I keep trying and trying.

I have no idea what I'm talking about. I've started this blog at least 4 different times, and every time I come back to it and edit the draft, I give it a different name and rewrite a good couple of paragraphs that, apparently, later are not sufficient to express what I want and/or need to express.

But I think maybe that concept in itself is exactly what is drowning me right now. The fact that nothing I can say or do is sufficient in expressing what I need to say, and what I need to feel. My life is very much existing up inside my brain right now, and it's making it much harder to convey to the world and my friends and everyone who is NOT in my head what's going on up there.

Things keep changing. And while I've never been someone who's super into change, I think I've never really been against it. It's just a fact of life. And if we fight it, or try to feel things against the current, we are only hurting ourselves.
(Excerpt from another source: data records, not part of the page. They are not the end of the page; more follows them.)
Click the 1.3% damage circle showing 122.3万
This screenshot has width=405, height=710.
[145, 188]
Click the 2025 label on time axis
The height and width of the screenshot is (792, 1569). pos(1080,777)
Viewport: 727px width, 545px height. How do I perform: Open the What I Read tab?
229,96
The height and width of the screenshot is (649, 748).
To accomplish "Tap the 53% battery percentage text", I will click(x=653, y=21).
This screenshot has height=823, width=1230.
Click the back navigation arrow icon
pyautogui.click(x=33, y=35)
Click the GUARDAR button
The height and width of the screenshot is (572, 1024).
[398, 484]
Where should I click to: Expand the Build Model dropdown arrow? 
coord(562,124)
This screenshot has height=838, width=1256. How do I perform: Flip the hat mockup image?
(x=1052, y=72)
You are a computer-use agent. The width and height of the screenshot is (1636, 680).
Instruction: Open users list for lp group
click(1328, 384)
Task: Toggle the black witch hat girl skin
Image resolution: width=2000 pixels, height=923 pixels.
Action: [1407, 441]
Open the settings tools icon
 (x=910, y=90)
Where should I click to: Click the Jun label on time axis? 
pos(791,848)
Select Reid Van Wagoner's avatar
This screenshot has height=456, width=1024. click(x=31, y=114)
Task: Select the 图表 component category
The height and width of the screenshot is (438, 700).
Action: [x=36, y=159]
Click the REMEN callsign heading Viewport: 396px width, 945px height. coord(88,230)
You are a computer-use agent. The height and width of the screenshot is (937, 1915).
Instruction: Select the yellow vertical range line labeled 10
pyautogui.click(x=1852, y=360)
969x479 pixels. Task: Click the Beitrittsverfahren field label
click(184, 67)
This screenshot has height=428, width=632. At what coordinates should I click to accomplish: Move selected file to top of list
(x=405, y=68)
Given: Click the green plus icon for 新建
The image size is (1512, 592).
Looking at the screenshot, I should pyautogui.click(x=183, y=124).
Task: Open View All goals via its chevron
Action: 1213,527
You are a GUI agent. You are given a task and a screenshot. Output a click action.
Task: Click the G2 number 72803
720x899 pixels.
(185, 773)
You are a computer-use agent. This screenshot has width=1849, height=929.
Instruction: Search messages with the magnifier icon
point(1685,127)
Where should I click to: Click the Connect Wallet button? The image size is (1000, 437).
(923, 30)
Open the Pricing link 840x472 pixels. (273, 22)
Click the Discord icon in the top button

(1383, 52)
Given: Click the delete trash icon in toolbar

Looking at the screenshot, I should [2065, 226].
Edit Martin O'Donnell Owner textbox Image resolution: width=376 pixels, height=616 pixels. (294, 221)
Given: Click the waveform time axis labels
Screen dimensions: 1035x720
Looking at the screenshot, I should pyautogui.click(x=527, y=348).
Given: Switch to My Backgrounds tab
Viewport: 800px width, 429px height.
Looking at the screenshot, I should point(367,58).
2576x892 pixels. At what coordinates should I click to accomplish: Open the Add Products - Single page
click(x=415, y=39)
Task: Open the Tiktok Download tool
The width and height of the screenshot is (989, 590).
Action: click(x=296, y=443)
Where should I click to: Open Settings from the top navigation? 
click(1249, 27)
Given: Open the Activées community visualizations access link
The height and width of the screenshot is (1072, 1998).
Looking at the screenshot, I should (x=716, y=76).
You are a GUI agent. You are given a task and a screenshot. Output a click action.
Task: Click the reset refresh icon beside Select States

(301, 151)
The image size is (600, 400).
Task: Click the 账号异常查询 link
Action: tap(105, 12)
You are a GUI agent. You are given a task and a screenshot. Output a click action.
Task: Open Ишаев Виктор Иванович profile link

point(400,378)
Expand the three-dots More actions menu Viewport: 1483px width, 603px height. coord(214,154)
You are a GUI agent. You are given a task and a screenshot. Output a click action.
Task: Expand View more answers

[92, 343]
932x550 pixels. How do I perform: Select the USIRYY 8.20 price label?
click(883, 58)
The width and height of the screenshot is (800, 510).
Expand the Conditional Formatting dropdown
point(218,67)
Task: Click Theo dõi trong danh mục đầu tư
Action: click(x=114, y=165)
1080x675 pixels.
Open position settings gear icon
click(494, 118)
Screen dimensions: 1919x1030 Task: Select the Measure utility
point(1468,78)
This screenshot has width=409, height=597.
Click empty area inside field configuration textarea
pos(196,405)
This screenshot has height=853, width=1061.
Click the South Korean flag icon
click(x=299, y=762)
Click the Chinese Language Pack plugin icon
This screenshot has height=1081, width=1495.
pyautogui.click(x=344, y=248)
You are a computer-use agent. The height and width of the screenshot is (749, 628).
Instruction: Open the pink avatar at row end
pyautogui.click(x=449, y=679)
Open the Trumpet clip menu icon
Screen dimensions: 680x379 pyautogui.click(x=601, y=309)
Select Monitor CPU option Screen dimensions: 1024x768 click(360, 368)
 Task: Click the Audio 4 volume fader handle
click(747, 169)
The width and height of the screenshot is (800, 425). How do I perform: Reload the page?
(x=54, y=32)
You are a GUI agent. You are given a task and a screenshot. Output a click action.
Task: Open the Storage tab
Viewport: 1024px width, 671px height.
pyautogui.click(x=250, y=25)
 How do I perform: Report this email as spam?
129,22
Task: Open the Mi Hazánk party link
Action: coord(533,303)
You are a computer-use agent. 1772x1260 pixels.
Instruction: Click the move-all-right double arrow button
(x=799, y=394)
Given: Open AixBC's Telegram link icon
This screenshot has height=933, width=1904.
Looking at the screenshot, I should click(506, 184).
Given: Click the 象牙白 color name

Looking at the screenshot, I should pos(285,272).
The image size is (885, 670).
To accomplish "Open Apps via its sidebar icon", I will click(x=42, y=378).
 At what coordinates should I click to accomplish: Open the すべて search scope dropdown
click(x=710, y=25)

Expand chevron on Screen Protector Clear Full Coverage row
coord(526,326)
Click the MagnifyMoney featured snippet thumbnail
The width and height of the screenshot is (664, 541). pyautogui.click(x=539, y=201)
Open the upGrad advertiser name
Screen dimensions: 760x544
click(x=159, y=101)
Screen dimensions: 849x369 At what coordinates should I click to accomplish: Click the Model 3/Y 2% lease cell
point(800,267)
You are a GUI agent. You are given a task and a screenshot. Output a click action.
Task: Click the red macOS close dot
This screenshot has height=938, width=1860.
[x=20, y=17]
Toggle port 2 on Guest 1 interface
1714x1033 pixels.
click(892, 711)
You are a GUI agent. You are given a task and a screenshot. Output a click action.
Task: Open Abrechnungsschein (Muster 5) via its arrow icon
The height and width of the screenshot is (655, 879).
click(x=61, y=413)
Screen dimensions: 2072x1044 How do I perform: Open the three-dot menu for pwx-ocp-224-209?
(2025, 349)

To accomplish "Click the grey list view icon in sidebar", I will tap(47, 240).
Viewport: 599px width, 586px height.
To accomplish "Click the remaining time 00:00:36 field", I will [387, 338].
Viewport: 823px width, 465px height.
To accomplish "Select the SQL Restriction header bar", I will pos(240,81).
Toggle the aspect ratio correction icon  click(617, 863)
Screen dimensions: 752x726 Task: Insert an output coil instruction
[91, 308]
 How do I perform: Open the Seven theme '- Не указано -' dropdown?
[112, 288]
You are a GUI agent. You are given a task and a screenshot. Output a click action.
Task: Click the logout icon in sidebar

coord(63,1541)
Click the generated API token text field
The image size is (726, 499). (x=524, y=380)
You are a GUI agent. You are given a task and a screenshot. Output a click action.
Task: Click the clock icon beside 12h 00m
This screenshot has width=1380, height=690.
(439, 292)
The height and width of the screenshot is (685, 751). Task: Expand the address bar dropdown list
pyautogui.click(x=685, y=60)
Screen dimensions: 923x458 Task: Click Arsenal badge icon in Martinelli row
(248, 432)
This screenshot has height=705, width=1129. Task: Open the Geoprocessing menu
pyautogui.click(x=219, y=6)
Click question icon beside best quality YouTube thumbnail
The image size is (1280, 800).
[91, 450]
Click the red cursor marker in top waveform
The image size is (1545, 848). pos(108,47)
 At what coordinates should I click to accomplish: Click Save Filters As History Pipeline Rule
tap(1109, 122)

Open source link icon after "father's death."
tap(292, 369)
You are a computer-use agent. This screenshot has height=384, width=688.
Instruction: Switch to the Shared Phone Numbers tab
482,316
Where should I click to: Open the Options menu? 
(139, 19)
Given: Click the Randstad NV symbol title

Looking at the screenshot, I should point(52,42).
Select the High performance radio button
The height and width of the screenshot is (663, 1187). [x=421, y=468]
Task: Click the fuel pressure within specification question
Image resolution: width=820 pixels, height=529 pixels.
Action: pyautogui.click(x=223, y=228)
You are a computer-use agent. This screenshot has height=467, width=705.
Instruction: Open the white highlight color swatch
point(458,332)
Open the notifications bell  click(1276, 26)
It's just not necessary to make ourselves feel that way.

Oddly enough, at the beginning of this summer, it's not that I had particular expectations for it, but I knew that it was going to be extremely interesting and I hoped for certain things to happen and certain people to stay in my life, and maybe certain people to bow out of my life. Everything that I wanted for this summer now seems pretty futile. The wants of life outweigh the things that actually happen to us. And if we never admit this to ourselves, we will spend so much wasted time..which might as well render our hearts to be broken.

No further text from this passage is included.